The participants completed a \(4 \times 10\;{\hbox {m}}\) walking tasks at two different self-selected walking speeds: normal and a slower speed, in a fixed order. In the future, we assume elders or patients with gait disorder such as PD patients as the target for our system. Aging and disorders decrease people’s gait velocity32,33, and therefore, we employed the slow walking condition. The participants conducted one trial under each condition. Two IMUs (TSND121, ATR-Promotions, Japan) with features of an accelerometer (\(\pm 8\;{\hbox {g}}\)) and a gyroscope (\(\pm 1000 ^{\circ }/{\hbox {s}}\)) were used to implement the proposed method. The size of the TSND121 is \(37\;{\hbox {mm}} \times 46\;{\hbox {mm}} \times 12\;{\hbox {mm}}\) and the weight is approximately \(22\;{\hbox {g}}\). Each IMU was placed into a housing pocket with an elastic band, and it was attached to the shank in the position \(0.03\;{\hbox {cm}}\) above the malleolus.
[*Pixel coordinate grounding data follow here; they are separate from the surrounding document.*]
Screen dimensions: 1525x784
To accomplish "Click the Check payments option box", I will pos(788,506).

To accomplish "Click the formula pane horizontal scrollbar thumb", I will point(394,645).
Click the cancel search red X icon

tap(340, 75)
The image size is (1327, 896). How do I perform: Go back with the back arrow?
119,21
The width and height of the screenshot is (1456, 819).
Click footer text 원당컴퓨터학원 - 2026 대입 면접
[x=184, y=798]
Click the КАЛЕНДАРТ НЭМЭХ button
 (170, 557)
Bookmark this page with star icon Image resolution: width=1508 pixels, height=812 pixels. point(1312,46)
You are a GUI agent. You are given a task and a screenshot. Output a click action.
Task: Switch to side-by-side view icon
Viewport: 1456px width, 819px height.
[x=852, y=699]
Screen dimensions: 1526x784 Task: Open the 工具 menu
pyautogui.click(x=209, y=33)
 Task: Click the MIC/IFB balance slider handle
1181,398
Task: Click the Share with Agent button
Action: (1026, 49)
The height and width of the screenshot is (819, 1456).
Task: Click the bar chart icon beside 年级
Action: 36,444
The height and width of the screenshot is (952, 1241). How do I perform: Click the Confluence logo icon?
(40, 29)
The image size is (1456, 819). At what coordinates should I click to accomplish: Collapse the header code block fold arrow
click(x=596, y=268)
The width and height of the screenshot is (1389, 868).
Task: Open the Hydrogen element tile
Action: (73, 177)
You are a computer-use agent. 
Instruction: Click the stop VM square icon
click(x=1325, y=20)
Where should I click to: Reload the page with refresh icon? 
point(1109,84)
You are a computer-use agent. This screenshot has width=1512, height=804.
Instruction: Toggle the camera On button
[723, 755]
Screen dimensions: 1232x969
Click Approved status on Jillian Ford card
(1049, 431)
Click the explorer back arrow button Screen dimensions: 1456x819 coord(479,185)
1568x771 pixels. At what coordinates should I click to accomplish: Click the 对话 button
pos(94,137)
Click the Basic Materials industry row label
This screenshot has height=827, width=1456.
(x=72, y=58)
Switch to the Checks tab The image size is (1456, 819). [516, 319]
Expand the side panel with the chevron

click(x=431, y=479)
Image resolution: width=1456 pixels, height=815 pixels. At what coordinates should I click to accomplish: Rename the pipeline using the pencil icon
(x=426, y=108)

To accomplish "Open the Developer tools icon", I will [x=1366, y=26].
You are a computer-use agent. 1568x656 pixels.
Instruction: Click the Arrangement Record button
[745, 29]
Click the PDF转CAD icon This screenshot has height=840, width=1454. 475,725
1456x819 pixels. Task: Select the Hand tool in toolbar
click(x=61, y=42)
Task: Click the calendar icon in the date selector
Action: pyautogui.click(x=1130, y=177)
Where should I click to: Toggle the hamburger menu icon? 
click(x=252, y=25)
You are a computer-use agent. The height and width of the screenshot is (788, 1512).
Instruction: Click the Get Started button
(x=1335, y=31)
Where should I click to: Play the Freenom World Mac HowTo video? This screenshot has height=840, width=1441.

A motion capture system with 12 cameras (VENUS3D, NOBBYTECH, Japan) and optical motion capture software (Motive:Tracker, NaturalPoint, Inc.) was used as the reference system. The motion capture system was calibrated well to ensure that the overall displacement error was under \(1\;{\hbox {mm}}\). The sampling frequencies were set to \(100\;{\hbox {Hz}}\) for both the IMU and the motion capture system. Before the start of the experiment, participants were asked to stamp their left and right foot once to synchronise events between the IMUs and the motion-capture system. We used Python (Python Software Foundation) for data processing and analysis.

For the statistical analysis, we compute the difference in the stride-by-stride gait parameter results extracted using the IMU and the motion-capture system as the error for the proposed method. We computed the mean and standard deviation of the error, the absolute error, and the relative absolute error for each parameter. Further, Bland–Altman analysis34 was introduced to assess the agreement between the IMU and the motion-capture measurement system for the previous20 and proposed methods.

One participants’ data in normal speed was excluded because the motion capture data cannot be synchronized with the IMU data. Finally, 15 normal speed data and 16 slower speed data were analyzed. After removing invalid data resulting from the reflective markers loss in the invisible area, a total of 722 strides were extracted from the motion capture system, with 289 strides (19.27 strides per one participant) in the normal speed task and 433 strides (27.06 strides per one participant) from the slower speed task. The number of strides analyzed is not less than that measured in previous studies13,14,20. All strides can be found in the IMU estimation results without missing detection. Thus, we analyzed these data to validate the proposed method.